"That was the big lesson for all of us. Everything was going great on paper, but we all became miserable because we were so caught up in the machinery of how you make that happen, it took away the sheer joy"
About this Quote
It is the kind of post-mortem you only hear once the glitter has worn off: success can be perfectly engineered and still feel like a slow-motion emotional collapse. Susanna Hoffs frames the “big lesson” as collective, not confessional, which matters. She is not selling a lone-genius narrative; she is describing a band-or-industry ecosystem where everyone can be “right” in meetings and still end up unhappy in real life.
The line “going great on paper” is a quiet takedown of the metrics mindset: charts, press plans, tour routing, brand decisions, budgets. Paper is where a career looks inevitable. It’s also where you can start mistaking the map for the territory. When Hoffs names “the machinery,” she’s pointing at the professionalization that creeps in after the break-through moment, when making music becomes less about play and more about maintaining a complex operation. The word choice is telling: machinery implies friction, repetition, and humans reduced to parts.
The subtext is not anti-ambition; it’s anti-automation of the self. Hoffs isn’t romanticizing chaos or amateurism. She’s describing how creative work gets hijacked by process: the constant optimizing, the pressure to reproduce a hit, the negotiation between art and logistics until the song is basically a deliverable. “Sheer joy” lands as a rebuke to that transactionality. It’s a reminder that pop, at its best, is a feeling first and a product second - and that losing the feeling is the one failure spreadsheets can’t forecast.

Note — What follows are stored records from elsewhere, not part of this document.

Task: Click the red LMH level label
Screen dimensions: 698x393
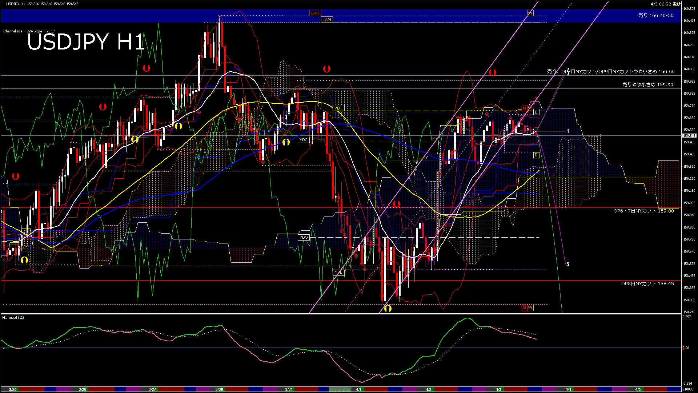Action: click(x=315, y=13)
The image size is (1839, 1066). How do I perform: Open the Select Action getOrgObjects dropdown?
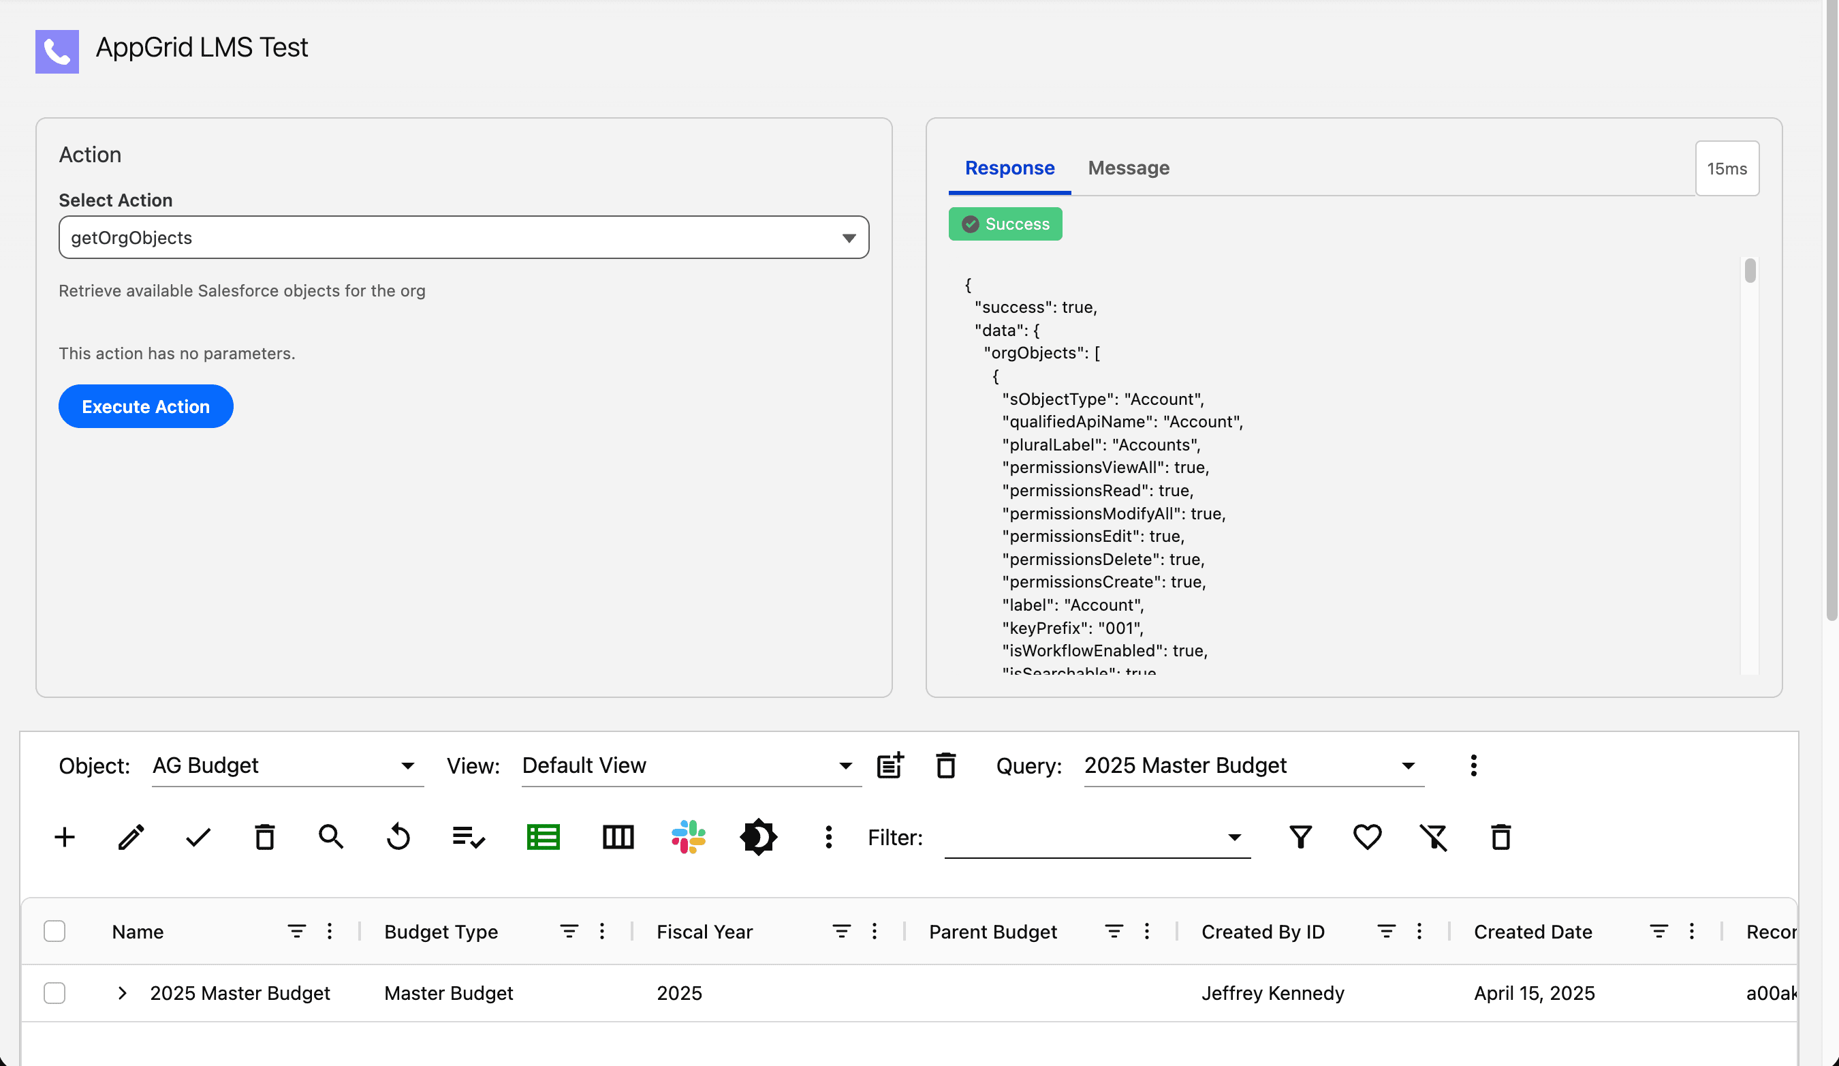pyautogui.click(x=463, y=237)
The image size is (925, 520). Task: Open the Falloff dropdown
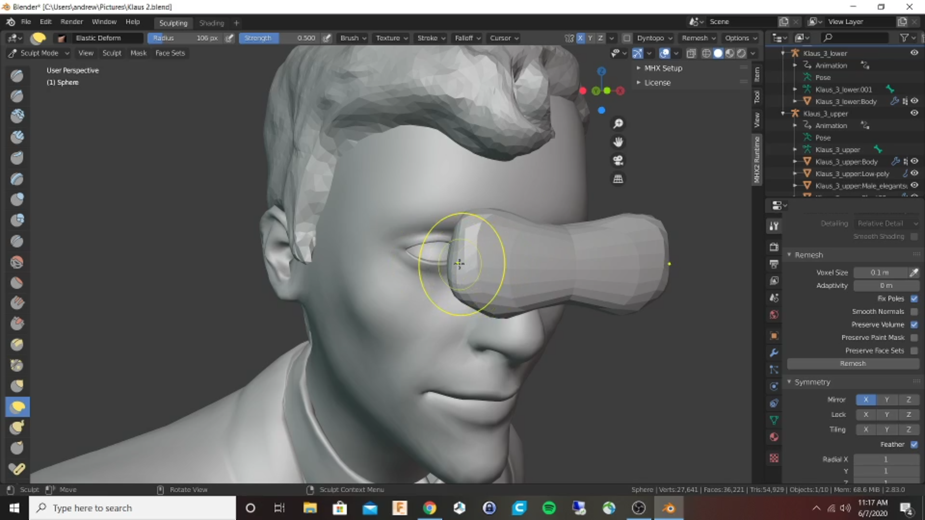point(466,38)
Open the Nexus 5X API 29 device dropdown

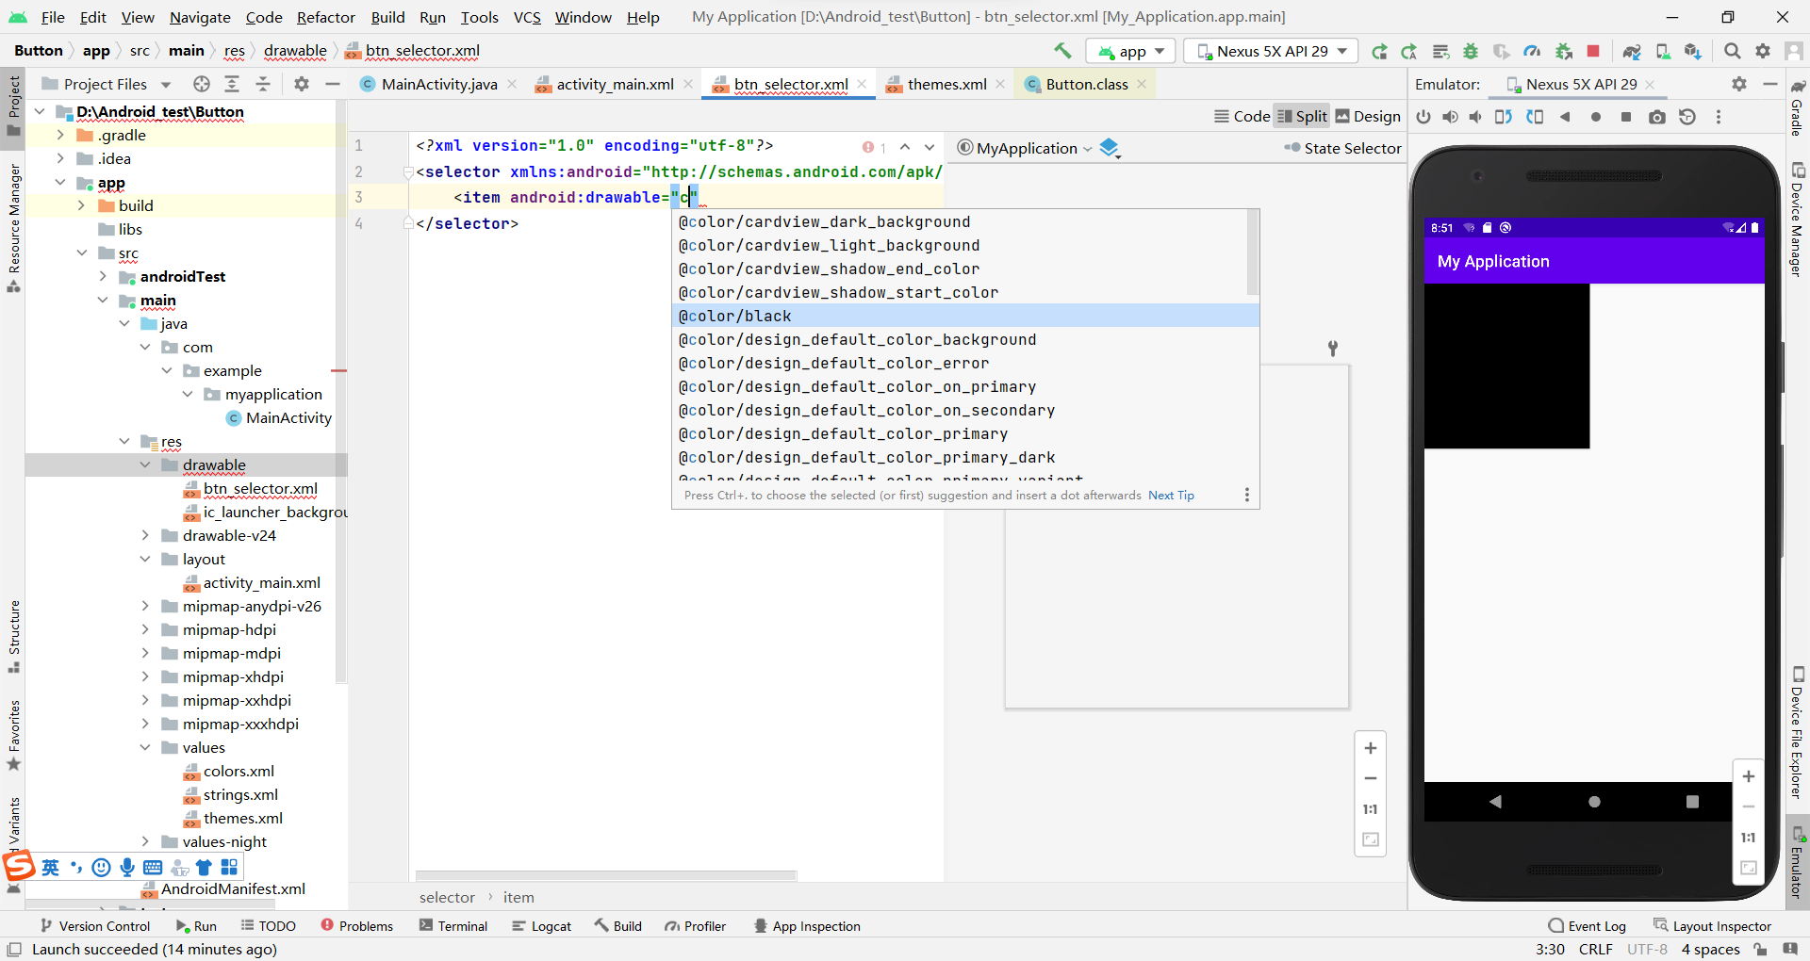click(x=1270, y=51)
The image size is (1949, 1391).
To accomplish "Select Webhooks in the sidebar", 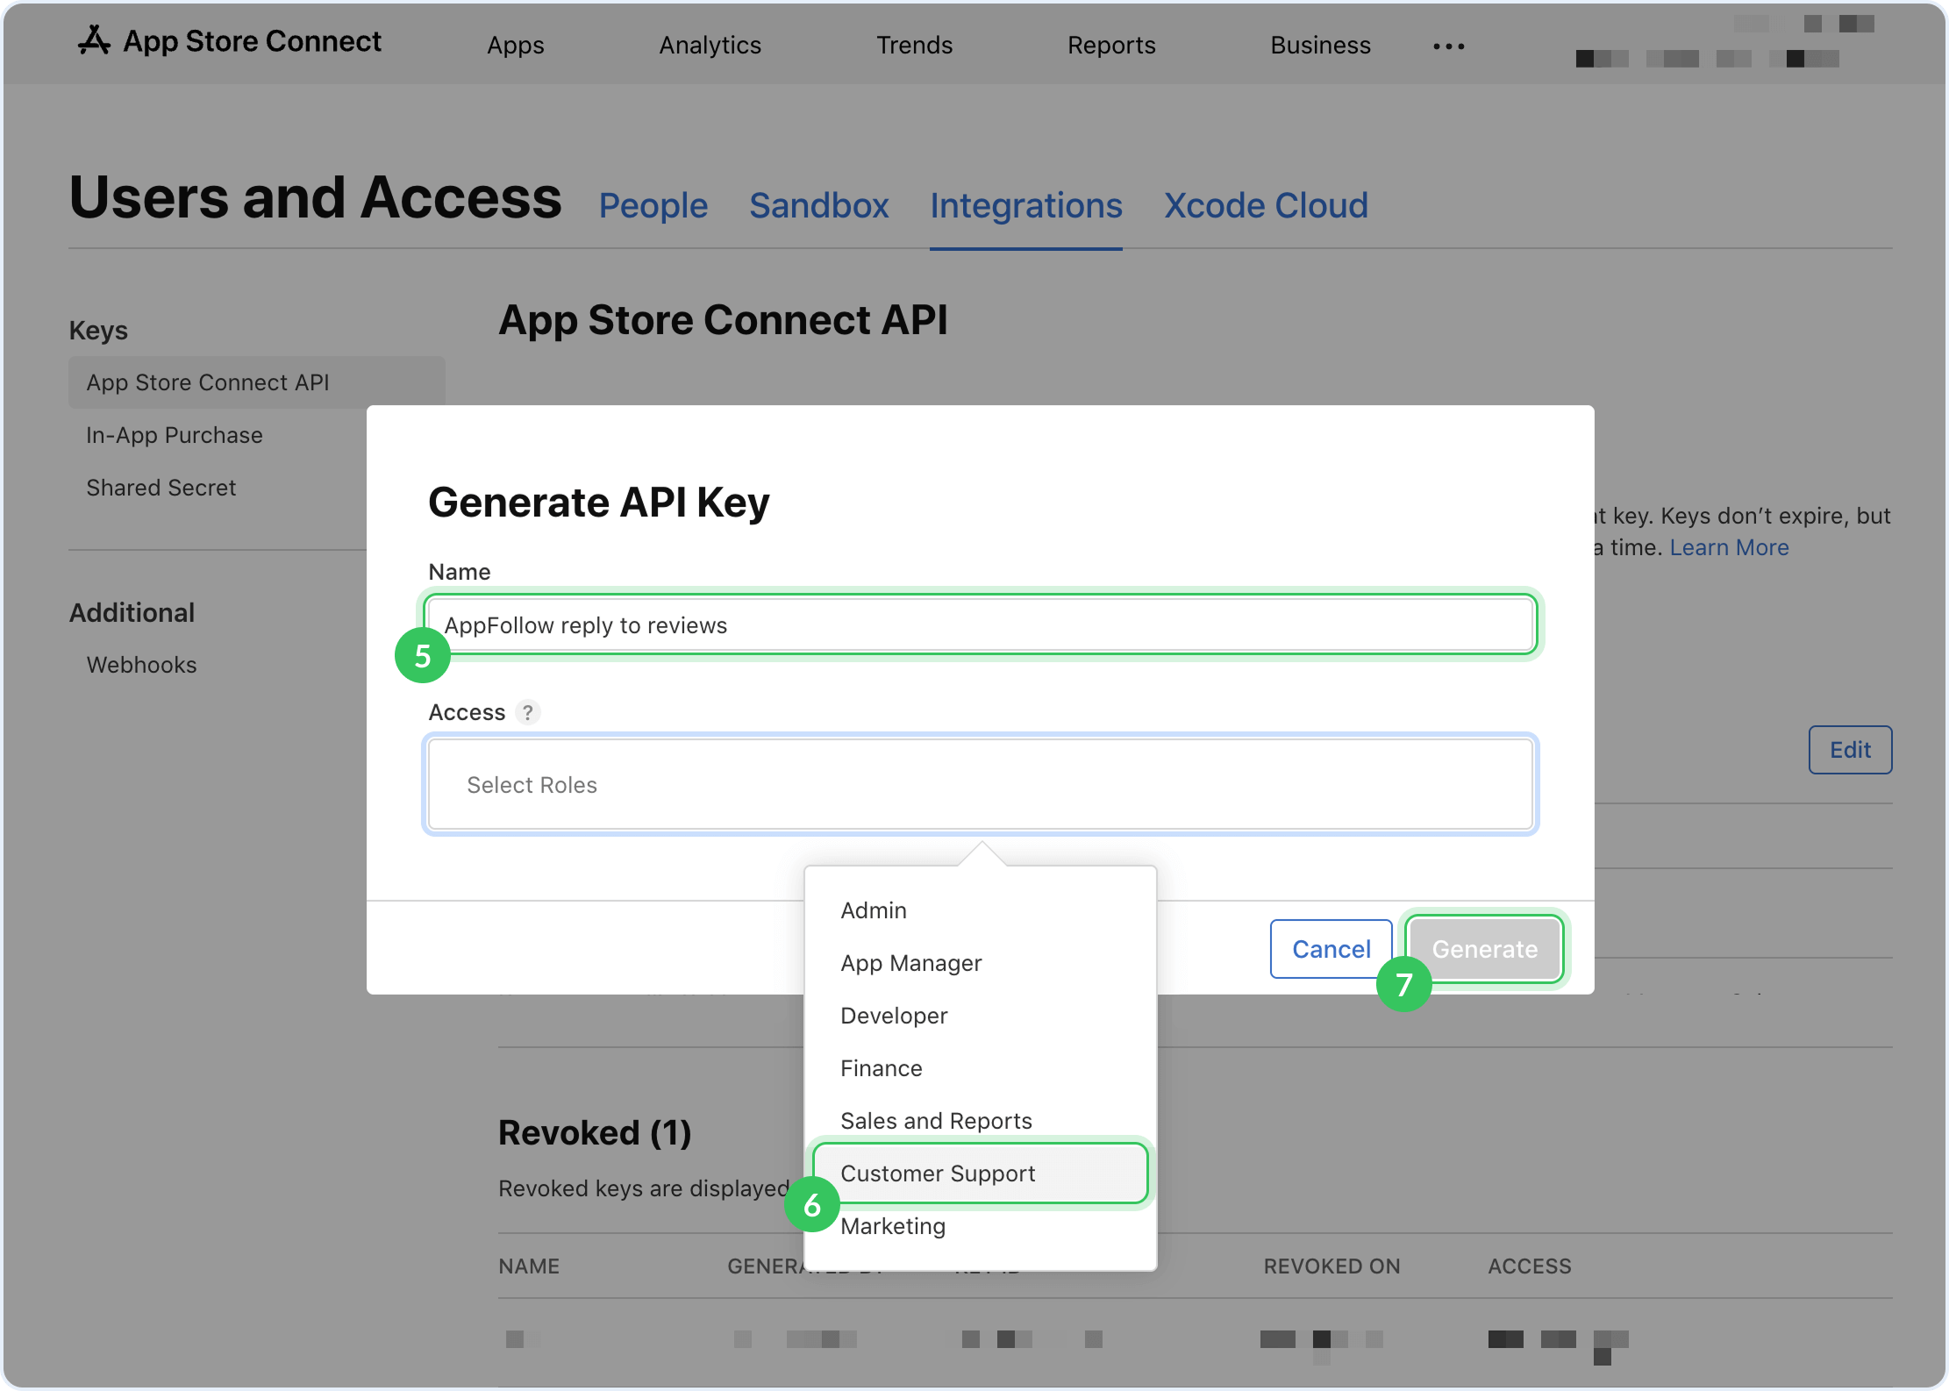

The line “going great on paper” is a quiet takedown of the metrics mindset: charts, press plans, tour routing, brand decisions, budgets. Paper is where a career looks inevitable. It’s also where you can start mistaking the map for the territory. When Hoffs names “the machinery,” she’s pointing at the professionalization that creeps in after the break-through moment, when making music becomes less about play and more about maintaining a complex operation. The word choice is telling: machinery implies friction, repetition, and humans reduced to parts.
The subtext is not anti-ambition; it’s anti-automation of the self. Hoffs isn’t romanticizing chaos or amateurism. She’s describing how creative work gets hijacked by process: the constant optimizing, the pressure to reproduce a hit, the negotiation between art and logistics until the song is basically a deliverable. “Sheer joy” lands as a rebuke to that transactionality. It’s a reminder that pop, at its best, is a feeling first and a product second - and that losing the feeling is the one failure spreadsheets can’t forecast.